Amid the global security crisis in the Middle East, which effectively began on October 7, 2023, following the Iran and Hezbollah-supported Hamas attack on Israel, it’s often heard, at least at demonstrations chanting about “Palestine from the river to the sea,” that a “countdown” has started for the Jewish state, as after 2023 it loses support in the West, even among a large number of Americans. And if Israel lacks allies in the West, the matter of its liquidation will be a question of time.
However, the main falsehood in this statement is the time when the countdown began. In fact, it did not begin on October 7, 2023, but on May 14, 1948, when David Ben-Gurion announced the establishment of the State of Israel. This is because the war of the Arab countries against this new state began on that very day.
Since that time, Israel has lived within this logic—and thus in a security deficit. For a long time, there was an attractive illusion that if peace with the Arab states could be achieved, this would resolve the security deficit problem. Now the new illusion is that security can be obtained by defeating Hamas and destroying the regime in Iran.
But true security is achieved not just through inter-state agreements and force. It is achieved through the will of societies. Israel does not have a peace treaty with any democratic Arab entity. When Egyptians received the opportunity to participate in truly free elections following the collapse of the “eternal” military dictatorship, they voted for a candidate who cooperated with Iran and dreamed of Israel’s downfall, not peace with Israel. When Palestinians in the first free elections after agreements with Israel had the opportunity to form their own government, the majority voted for Hamas.

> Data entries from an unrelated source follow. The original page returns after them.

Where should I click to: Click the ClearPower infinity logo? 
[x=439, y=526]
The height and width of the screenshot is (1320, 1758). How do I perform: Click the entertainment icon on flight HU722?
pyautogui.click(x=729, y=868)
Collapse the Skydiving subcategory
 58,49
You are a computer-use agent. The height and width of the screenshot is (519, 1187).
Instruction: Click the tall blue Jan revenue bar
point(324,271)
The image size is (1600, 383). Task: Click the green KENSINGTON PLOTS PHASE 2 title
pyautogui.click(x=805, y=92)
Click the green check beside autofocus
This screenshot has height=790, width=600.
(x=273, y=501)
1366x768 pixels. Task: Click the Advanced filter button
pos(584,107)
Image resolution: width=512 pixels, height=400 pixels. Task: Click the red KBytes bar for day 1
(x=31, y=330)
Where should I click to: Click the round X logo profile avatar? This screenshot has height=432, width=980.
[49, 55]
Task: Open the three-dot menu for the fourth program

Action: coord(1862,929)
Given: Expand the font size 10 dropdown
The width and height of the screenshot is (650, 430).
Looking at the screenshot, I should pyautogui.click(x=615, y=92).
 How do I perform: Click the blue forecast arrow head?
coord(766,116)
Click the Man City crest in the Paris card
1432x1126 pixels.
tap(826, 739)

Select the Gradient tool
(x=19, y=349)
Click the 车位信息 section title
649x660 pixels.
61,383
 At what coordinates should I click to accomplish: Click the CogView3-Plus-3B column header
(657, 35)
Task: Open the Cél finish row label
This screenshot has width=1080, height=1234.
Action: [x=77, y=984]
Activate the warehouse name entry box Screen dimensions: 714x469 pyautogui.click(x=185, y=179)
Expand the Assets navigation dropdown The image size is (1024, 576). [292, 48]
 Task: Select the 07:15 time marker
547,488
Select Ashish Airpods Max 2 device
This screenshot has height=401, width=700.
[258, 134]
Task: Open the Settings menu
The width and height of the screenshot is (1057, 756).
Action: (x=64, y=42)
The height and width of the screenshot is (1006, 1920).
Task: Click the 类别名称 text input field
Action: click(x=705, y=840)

In this situation, Israel’s security can rely only on the non-guaranteed partnership with the USA because the enthusiasm of Trump can be replaced by the detachment of his successors, and on strength, as any diplomacy appears to be a temporary phenomenon. It is not surprising that the first democratic state in the Middle East increasingly resembles societies by the level of escalation and rejection. This is also the logic of the eternal countdown.
Of course, it would be much better to hope for a “new Middle East,” which Shimon Peres once dreamed of. But for this new Middle East, Israel’s right to exist must appear in the minds of its neighbors, not only on paper documents. In the minds of workers and soldiers, not just kings and military dictators. And the likelihood of this decreases with each new stage of military technology development, as there emerges a hope that in future confrontations, those who have a large demographic and territorial resource will survive. That is, finally, the categories hoped for back in May 1948 will have decisive significance.
The same is relevant for Ukraine. It may seem that the “countdown” for our country started on February 24, 2022—most Ukrainians still believe this. However, in reality, this countdown began on August 24, 1991, on the day of independence proclamation, as Moscow from day one did not perceive this decision as established. The question was only in timing and methods of absorption. At the same time, linking the very idea of liquidating the Ukrainian state with President Putin’s name would be a mistake. The 30th anniversary of the creation of the Union State of Russia and Belarus, agreed upon during President Yeltsin’s time, clearly illustrates the model of coexistence proposed by Moscow back then when war between Russia and Ukraine was considered fantastic.
Thus, both states, which have found themselves at the epicenter of the greatest conflicts since World War II, are doomed to live under the logic of the countdown for the coming decades. This at least needs to be realized. And with the realization of the inevitability of threats will come an awareness of the reformulation of ways to address them. Of course, the best guarantee of Israel’s future is a “new Middle East,” whose inhabitants agree with the possibility of Israel’s existence. And the best guarantee of Ukraine’s future is a democratic Russia that renounces imperial ambitions.
However, if neither option is visible in the near historical perspective and military technology capabilities are improving, we are left only with the logic of the countdown.
Only the possibility to restrain the beast and at the same time (which is equally difficult) not to become a beast oneself.